Sin confianza no hay bien común

Editorial de Semanario #1115

La crisis de la confianza en México, es ya preocupante. No hay institución pública que pase sin mancha por la prueba de la confianza. Los sociólogos, a la falta de confianza en las instituciones, le llaman tejido social roto.

El tejido social es como una red de lazos afectivos entretejidos a lo largo del tiempo, cuyos hilos están hechos de promesas cumplidas, de compromisos honrados y de actos de solidaridad y de apoyo mutuo entre muchas personas.

En la medida en que esos hilos se multiplican, el tejido se fortalece.
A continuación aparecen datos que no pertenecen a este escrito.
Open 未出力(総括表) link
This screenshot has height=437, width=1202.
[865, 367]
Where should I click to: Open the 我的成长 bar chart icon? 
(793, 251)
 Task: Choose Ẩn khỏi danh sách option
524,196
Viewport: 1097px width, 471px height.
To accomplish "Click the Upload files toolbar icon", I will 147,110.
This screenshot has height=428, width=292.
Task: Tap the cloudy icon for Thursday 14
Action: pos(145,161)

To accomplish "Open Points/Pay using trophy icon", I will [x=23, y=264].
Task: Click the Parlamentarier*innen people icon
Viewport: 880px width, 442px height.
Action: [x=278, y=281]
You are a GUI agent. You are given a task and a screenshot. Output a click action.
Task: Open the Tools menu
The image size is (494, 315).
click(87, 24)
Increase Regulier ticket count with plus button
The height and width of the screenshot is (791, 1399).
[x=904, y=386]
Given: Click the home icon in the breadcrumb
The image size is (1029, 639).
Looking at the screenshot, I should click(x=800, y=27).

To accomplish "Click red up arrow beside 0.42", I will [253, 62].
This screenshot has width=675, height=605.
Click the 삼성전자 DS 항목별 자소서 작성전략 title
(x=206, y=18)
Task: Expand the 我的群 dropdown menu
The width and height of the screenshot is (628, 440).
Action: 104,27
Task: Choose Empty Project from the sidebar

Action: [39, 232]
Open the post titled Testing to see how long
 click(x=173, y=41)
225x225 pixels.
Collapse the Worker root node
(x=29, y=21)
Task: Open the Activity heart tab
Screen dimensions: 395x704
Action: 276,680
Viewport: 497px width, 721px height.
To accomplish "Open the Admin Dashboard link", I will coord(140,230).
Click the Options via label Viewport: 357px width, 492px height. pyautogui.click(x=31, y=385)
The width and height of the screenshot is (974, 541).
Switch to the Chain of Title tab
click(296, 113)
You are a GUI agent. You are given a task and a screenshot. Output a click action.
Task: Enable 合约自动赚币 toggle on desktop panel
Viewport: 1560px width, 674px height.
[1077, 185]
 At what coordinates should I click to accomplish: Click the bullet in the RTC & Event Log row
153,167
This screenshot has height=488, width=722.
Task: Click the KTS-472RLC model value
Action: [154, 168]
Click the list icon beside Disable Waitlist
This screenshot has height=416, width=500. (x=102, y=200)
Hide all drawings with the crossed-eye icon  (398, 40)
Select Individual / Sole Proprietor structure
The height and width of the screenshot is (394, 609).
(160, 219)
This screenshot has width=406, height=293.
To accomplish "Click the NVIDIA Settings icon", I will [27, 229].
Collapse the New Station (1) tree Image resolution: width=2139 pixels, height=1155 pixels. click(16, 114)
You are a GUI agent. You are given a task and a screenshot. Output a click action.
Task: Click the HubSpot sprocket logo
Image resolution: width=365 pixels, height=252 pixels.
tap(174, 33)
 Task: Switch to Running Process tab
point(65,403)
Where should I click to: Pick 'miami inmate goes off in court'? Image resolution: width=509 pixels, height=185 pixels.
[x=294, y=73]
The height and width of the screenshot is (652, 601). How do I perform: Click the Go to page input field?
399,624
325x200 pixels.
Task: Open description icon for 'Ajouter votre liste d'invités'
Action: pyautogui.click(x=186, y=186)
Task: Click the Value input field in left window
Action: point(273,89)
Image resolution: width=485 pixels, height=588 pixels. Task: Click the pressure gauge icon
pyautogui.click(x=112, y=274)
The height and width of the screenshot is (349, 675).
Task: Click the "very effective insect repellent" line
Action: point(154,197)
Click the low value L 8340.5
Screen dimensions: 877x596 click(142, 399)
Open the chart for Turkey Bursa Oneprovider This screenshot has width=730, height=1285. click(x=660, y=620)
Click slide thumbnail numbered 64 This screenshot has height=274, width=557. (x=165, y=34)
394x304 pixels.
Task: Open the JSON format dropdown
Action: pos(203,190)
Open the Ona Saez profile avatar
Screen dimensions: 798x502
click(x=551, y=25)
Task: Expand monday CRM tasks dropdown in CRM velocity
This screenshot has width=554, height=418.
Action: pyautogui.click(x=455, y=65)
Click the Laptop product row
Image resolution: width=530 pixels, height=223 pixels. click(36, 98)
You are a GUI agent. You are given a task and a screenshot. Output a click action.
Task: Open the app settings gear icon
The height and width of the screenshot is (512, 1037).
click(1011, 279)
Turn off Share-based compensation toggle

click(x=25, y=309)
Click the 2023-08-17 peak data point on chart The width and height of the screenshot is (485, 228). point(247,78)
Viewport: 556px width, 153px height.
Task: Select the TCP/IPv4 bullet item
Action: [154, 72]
Pero cuando alguien rompe uno de sus nudos para sacar un provecho propio y alguien más sigue su ejemplo y al final muchos repiten el ejemplo, sin castigo, el tejido se desgarra por completo.

La confianza crea lo que se llama Bien Común o  Capital Social, que es un conjunto de apoyos entre todos, recíprocos. Un capital que no se traduce en dinero, por ejemplo, cuando alguien cuida a los hijos de otros, cuando atiende sus convalecencias, cuando se hace cargo del cuidado de sus pertenencias, cuando le presta un coche para atender un asunto, cuando le resguarda papeles que son importantes o le ofrece su tiempo para realizar algún trámite, etcétera, ese alguien está generando capital social que se acrecienta y se consolida, en tanto que fluye de manera recíproca. Según la Doctrina Social de la Iglesia, su nombre más antiguo es fraternidad.

¿Qué sucede cuando es el Estado mismo, a través de sus gobernantes y en buena parte de su clase política, es quien abusa de la confianza?

La gente  descarga su dolor y su rabia en aquellos que dicen “representar al pueblo”, los ganadores de las elecciones “democráticas”, los paladines de la democracia y tantas y tantas linduras que se escuchan por todos lados y en todas partes.

Sin embargo, la respuesta más profunda, más sensata está en ambas partes: en los políticos y en el pueblo, en los gobernantes y en los gobernados, porque a ambos les cuesta trabajo aceptar el verdadero papel que les corresponde en una democracia: a los políticos, les corresponde el papel de representar a sus gobernados; y el del pueblo, aceptar que los políticos son sus representantes a quienes se ha elegido para ejercer la gobernanza hacia la ciudadanía. Esta falta de aceptación de su función y de su papel es, en gran parte la causante de la desconfianza entre unos y otros.

Los ciudadanos tenemos que comprender que su función es el respeto a las normas y leyes de convivencia; el respeto a las instituciones que nos ayudan a una mejor calidad de vida; la responsabilidad de cuidar el buen ejercicio del poder y la sana convivencia social aportando lo mejor de cada uno de nosotros para solucionar nuestras necesidades sociales de salud, educación, trabajo, calidad de vida y construcción de una patria común.

Los políticos tienen que comprender que su misión no es la tiranía, el abuso del poder, ni la prepotencia, ni la corrupción. Esto no es la política ni el buen gobierno, al contrario, el gobierno es servicio a la ciudadanía, en la búsqueda de bien común en la satisfacción de las necesidades de la población; Es el ejercicio de la gobernanza para el logro de una mejor calidad de vida y una mayor convivencia; es el ejercicio del liderazgo en favor de una paz común y una prosperidad compartida.

Cuando logremos, gobernantes y gobernados, políticos y ciudadanos entender y aceptar nuestro papel en la construcción de la democracia, estaremos construyendo una patria mejor, una sociedad con una mayor cultura democrática, basada en el respeto a las leyes y a las instituciones; en la responsabilidad social de todos, en el esfuerzo por lograr el bien común do todos los ciudadanos.

La confianza no nace, se construye día a día entre gobernantes y gobernados, sin mentiras, sin miedos; con amor a nuestro país.